Revision as of 18:53, 29 May 2009

If you'd like to give a talk, announce it here; tell us your name, the title of the talk, a short description. Please also let us know if you won't be attending Saturday afternoon and want to present at some other time.

Haskell in Web Browser

  • Overview of an EDSL for Javascript generation (JSMW), and related techniques.
  • Using WebIDL to build reusable components; conversions between Haskell and Web IDL
  • Overview of Core-based work done earlier (Yhc, Hugs)
  • Future work: integrate Core and JSMW

Alternatively (or additionally)

As HSFFIG was recently "revived", if there is a project to work on during Hac φ with bindings to a C library (but not C++), and the developers would like to give HSFFIG (or ffipkg) a try, I may give a talk on that and will be happy to help.

  • Dimitry Golubovsky


"Haskell in Industry" report: Polar Mobile

Polar Mobile makes applications for content publishing (news, magazines, etc) to smartphones.
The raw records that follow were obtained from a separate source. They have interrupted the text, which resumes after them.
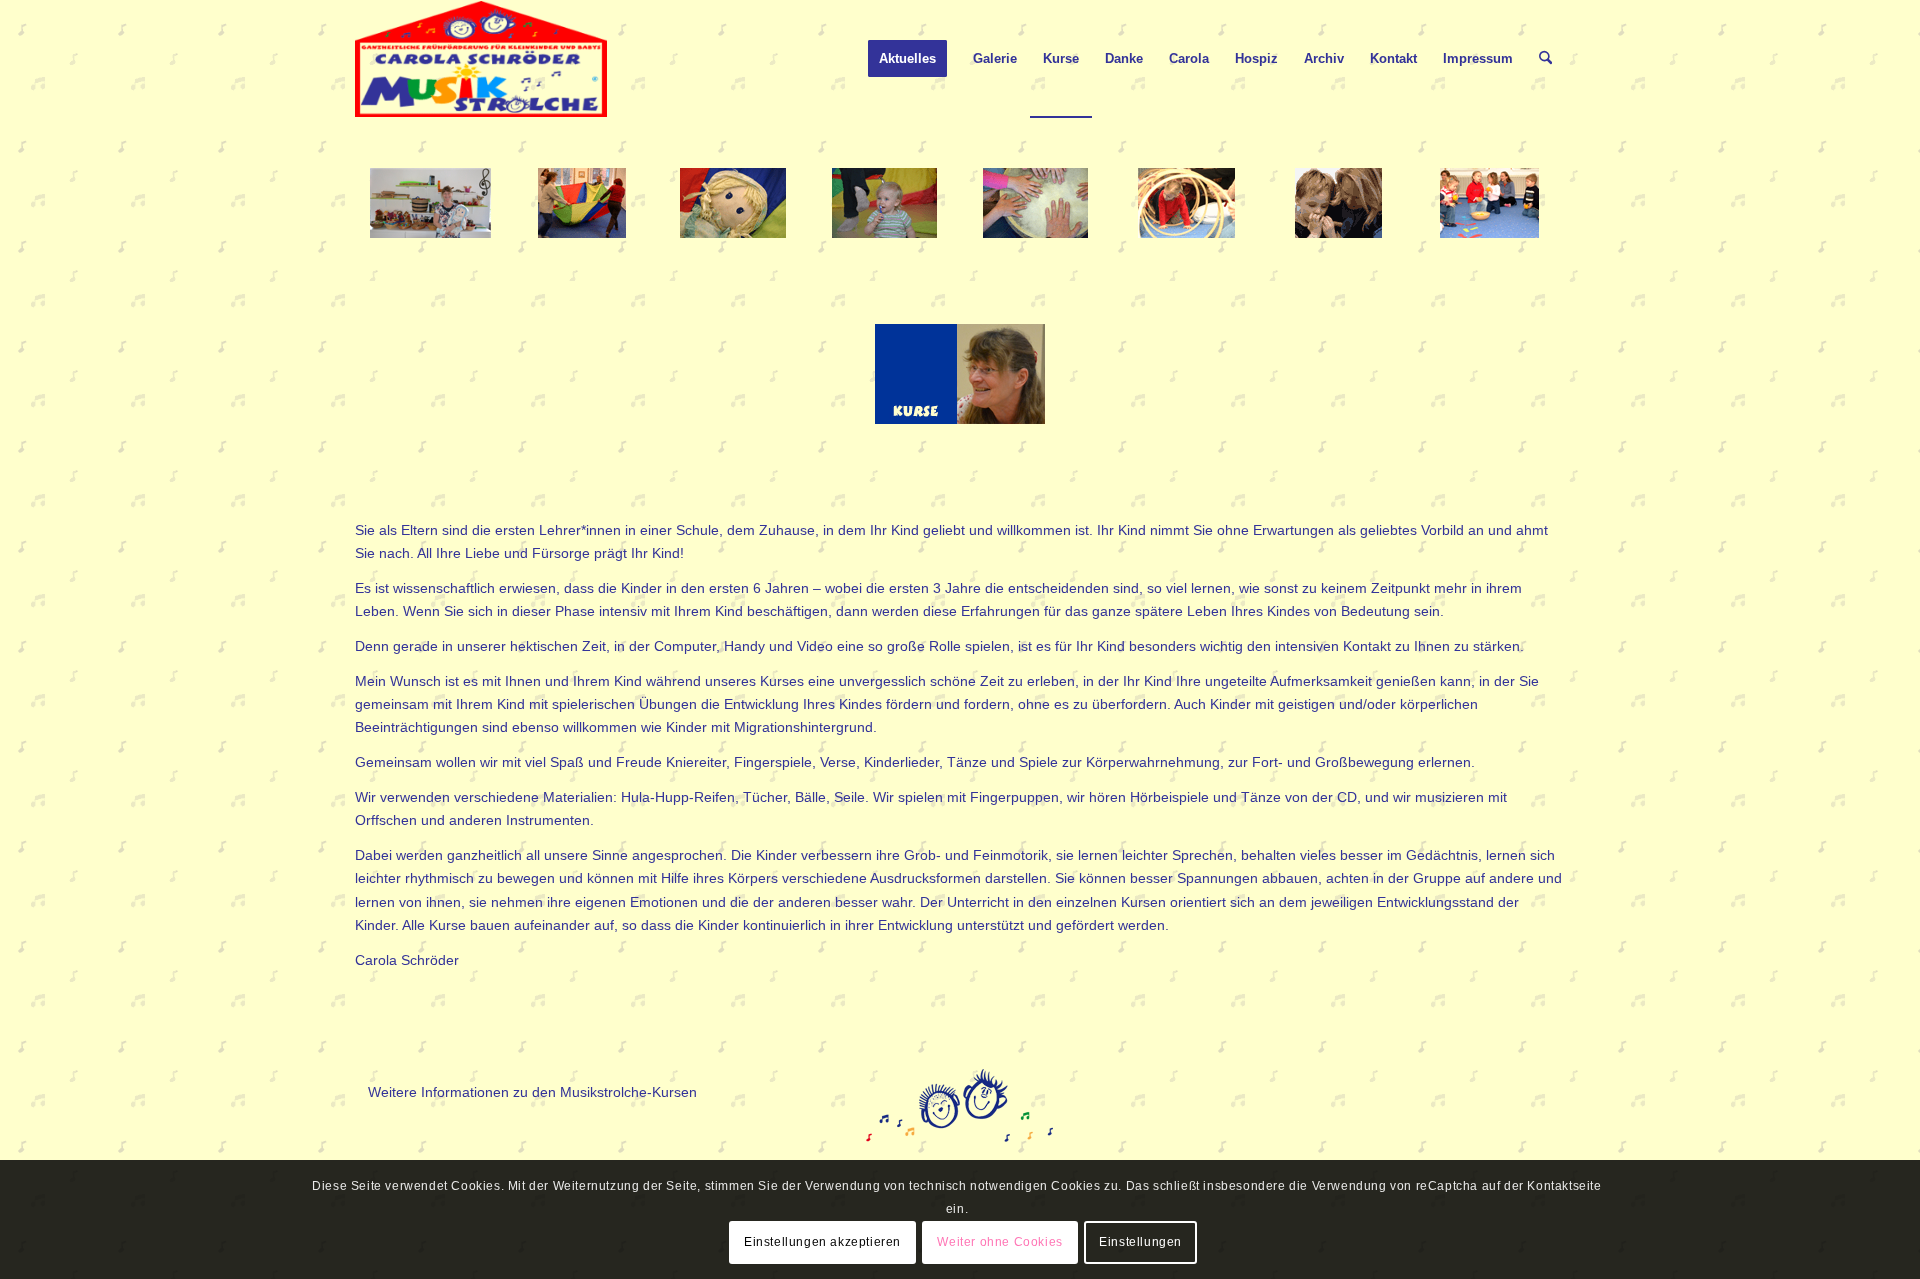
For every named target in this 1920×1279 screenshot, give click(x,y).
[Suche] (1545, 59)
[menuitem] (907, 59)
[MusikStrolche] (481, 59)
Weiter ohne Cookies (999, 1242)
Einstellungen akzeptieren (822, 1242)
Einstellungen (1140, 1242)
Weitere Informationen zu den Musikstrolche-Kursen (532, 1092)
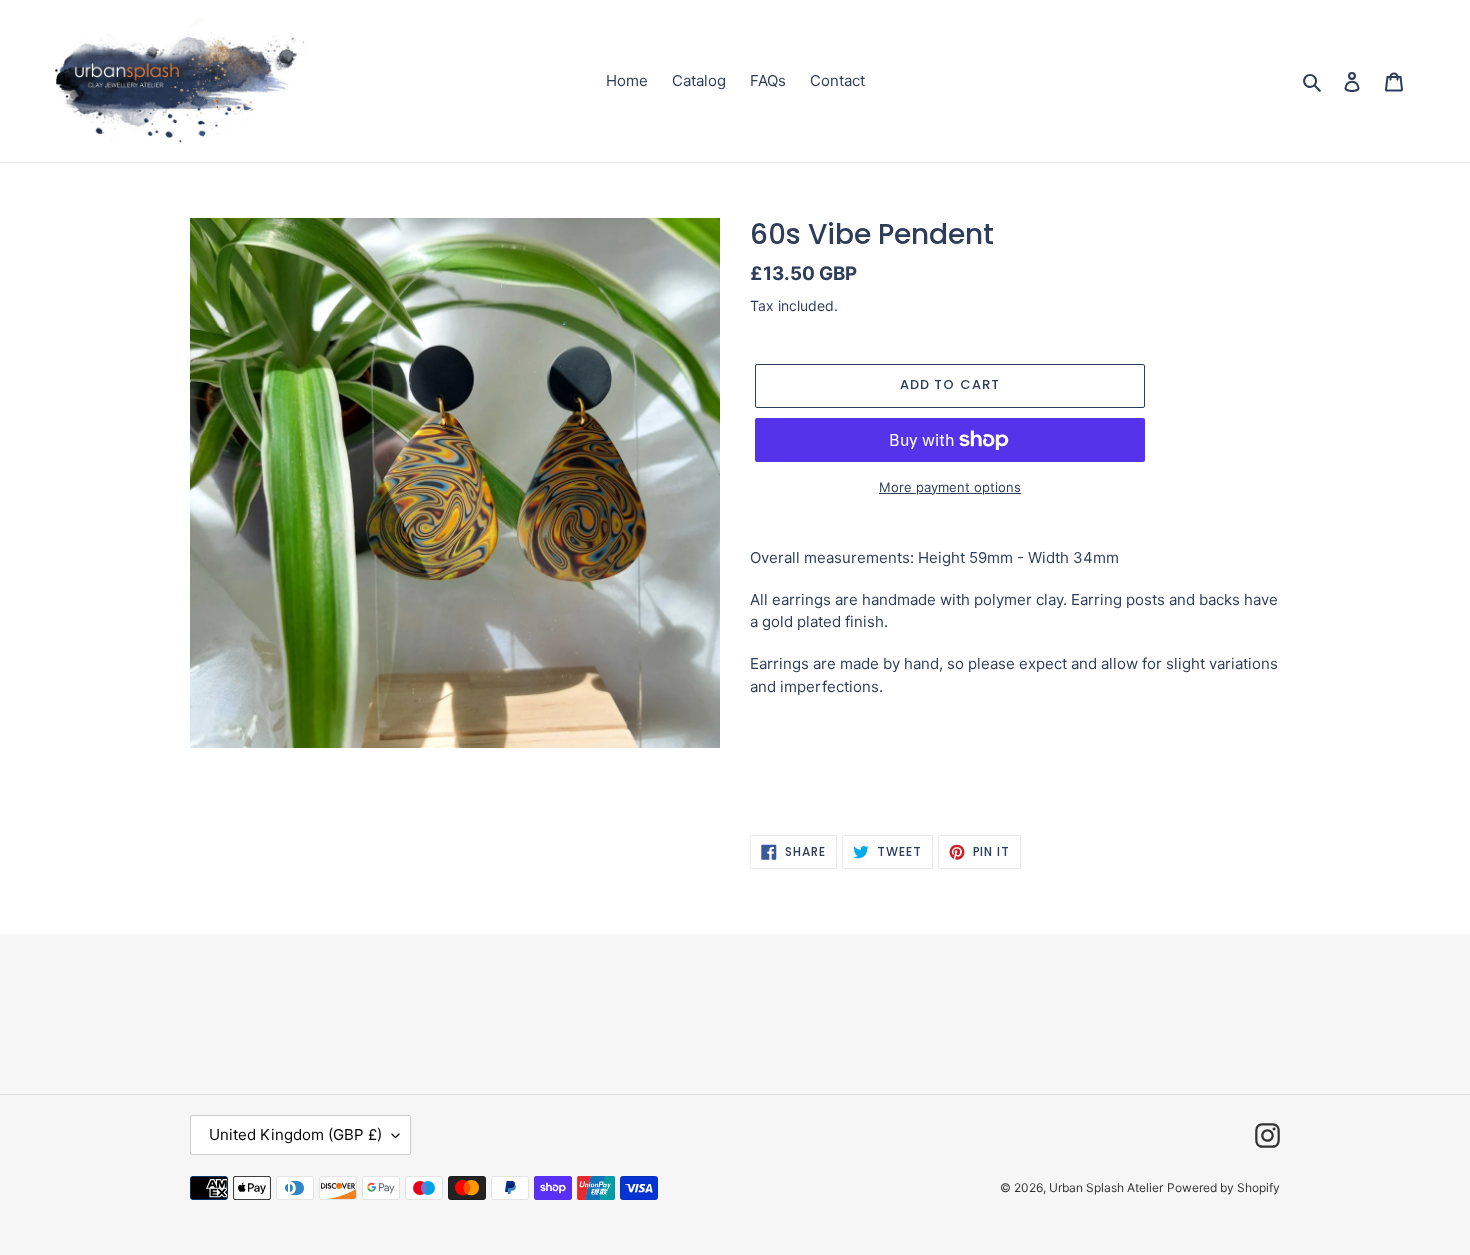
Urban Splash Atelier (1106, 1187)
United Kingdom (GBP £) (295, 1134)
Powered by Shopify (1223, 1187)
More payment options (950, 487)
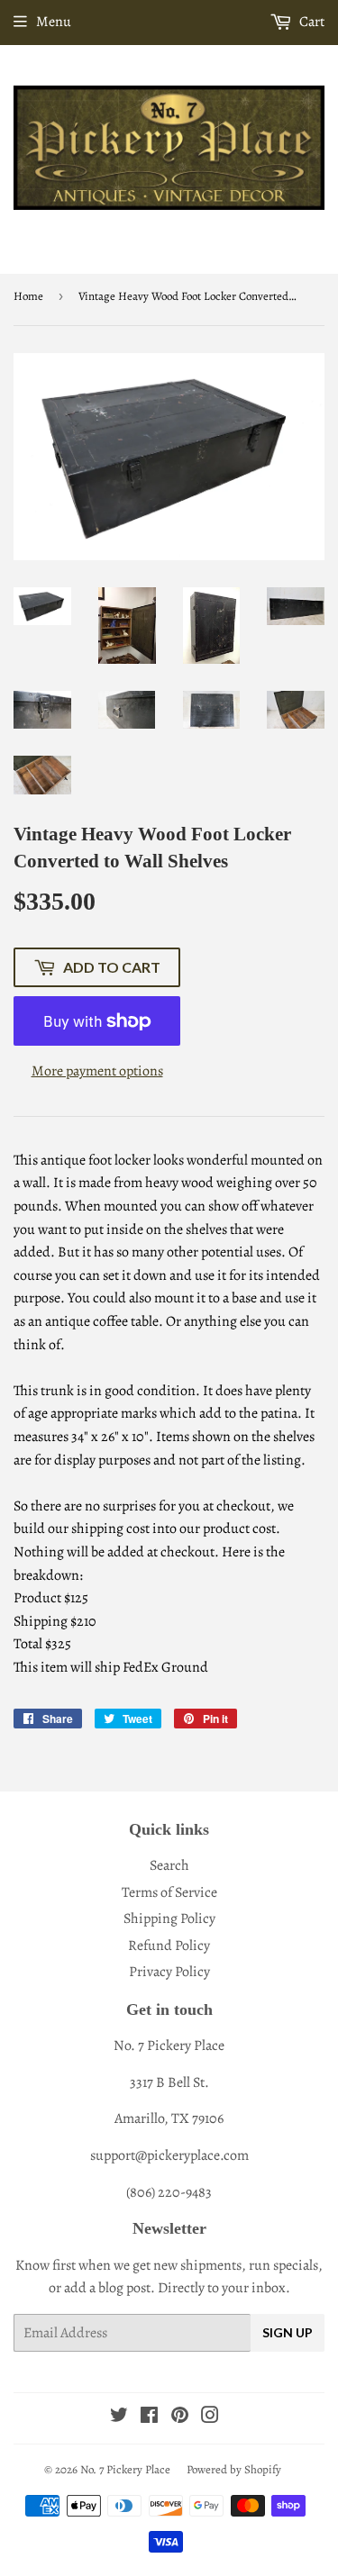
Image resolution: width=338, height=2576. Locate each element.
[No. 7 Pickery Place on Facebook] (149, 2417)
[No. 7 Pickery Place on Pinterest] (179, 2417)
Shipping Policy (169, 1918)
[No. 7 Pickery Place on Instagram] (210, 2417)
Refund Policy (169, 1945)
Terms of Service (169, 1892)
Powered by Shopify (234, 2469)
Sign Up (287, 2332)
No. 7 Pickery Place (125, 2469)
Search (169, 1865)
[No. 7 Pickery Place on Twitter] (119, 2417)
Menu (53, 22)
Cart (310, 22)
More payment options (97, 1071)
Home (28, 296)
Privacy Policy (169, 1972)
Polar uses Haskell on its backend to collect and process online analytics data, e.g. "how many times did we serve ad X on publication Y, broken down by device?"

Our new Haskell server replaced a Python/MySQL-based system which was choking under a relatively modest user load and couldn't scale further; the new system should be able to handle more than 2 million active users on a single machine and can scale out by "adding more machines."